Making a JAR file runnable

Aside from attributes, you can put a few special values in the manifest file. One of these, Main-Class, allows you to specify the class containing the primary main() method for an application contained in the JAR:

    Main-Class: com.oreilly.Game

If you add this to your JAR file manifest (using the m option described earlier), you can run the application directly from the JAR:

    % java -jar spaceblaster.jar

More importantly, under Mac OS X, Windows, and other GUI environments, you can simply double-click on the JAR file to launch the application. The interpreter looks for the Main-Class value in the manifest, then loads the designated class as the application’s startup class.

The pack200 Utility

Pack200 is an archive format that is optimized for storing compiled Java class files. Pack200 is not a new form of compression, but rather a super-efficient layout for class information that eliminates many types of waste and redundancy across related classes. It is effectively a bulk class-file format that deconstructs many classes and reassembles their parts efficiently into one catalog. This then allows a standard compression format like ZIP to work at maximum efficiency on the archive, achieving four or more times greater compression. The Java runtime does not understand the Pack200 format, so you cannot place archives of this type into the classpath. Instead, it is mainly an intermediate format that is very useful for transferring application JARs over the network for applets or other kinds of web-based applications.

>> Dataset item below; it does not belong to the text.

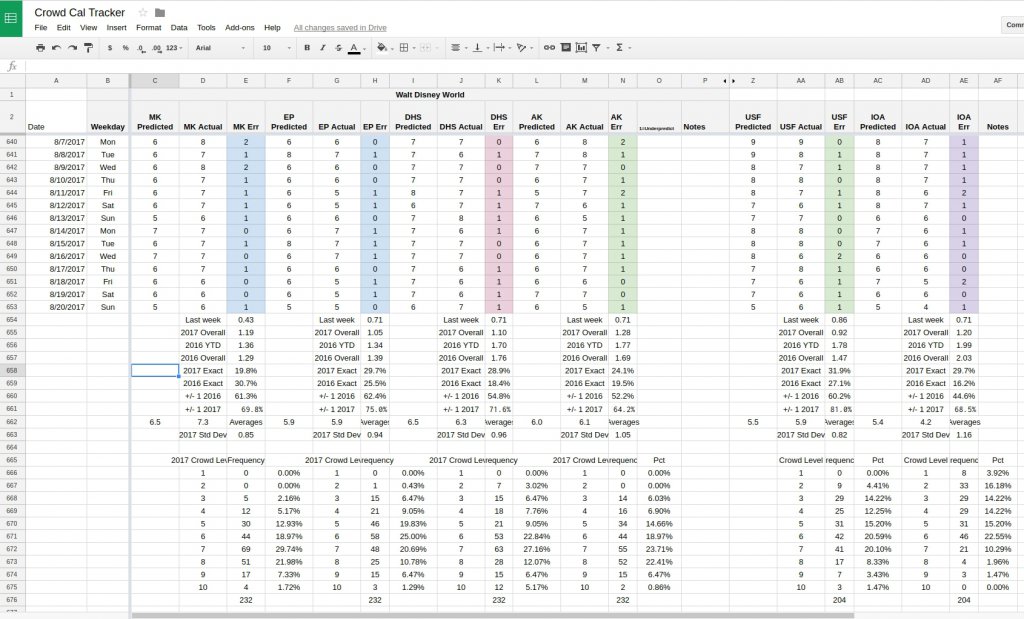The image size is (1024, 619).
Task: Open the Insert menu
Action: tap(116, 28)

You can convert a JAR to and from Pack200 format with the pack200 and unpack200 commands supplied with the JDK.

For example, to convert foo.jar to foo.pack.gz, use the pack200 command:

    % pack200 foo.pack.gz foo.jar

To convert foo.pack.gz to foo.jar:

    % unpack200 foo.pack.gz foo.jar

Note that the Pack200 process completely tears down and reconstructs your classes at the class level, so the resulting foo.jar file will not be byte-for-byte the same as the original.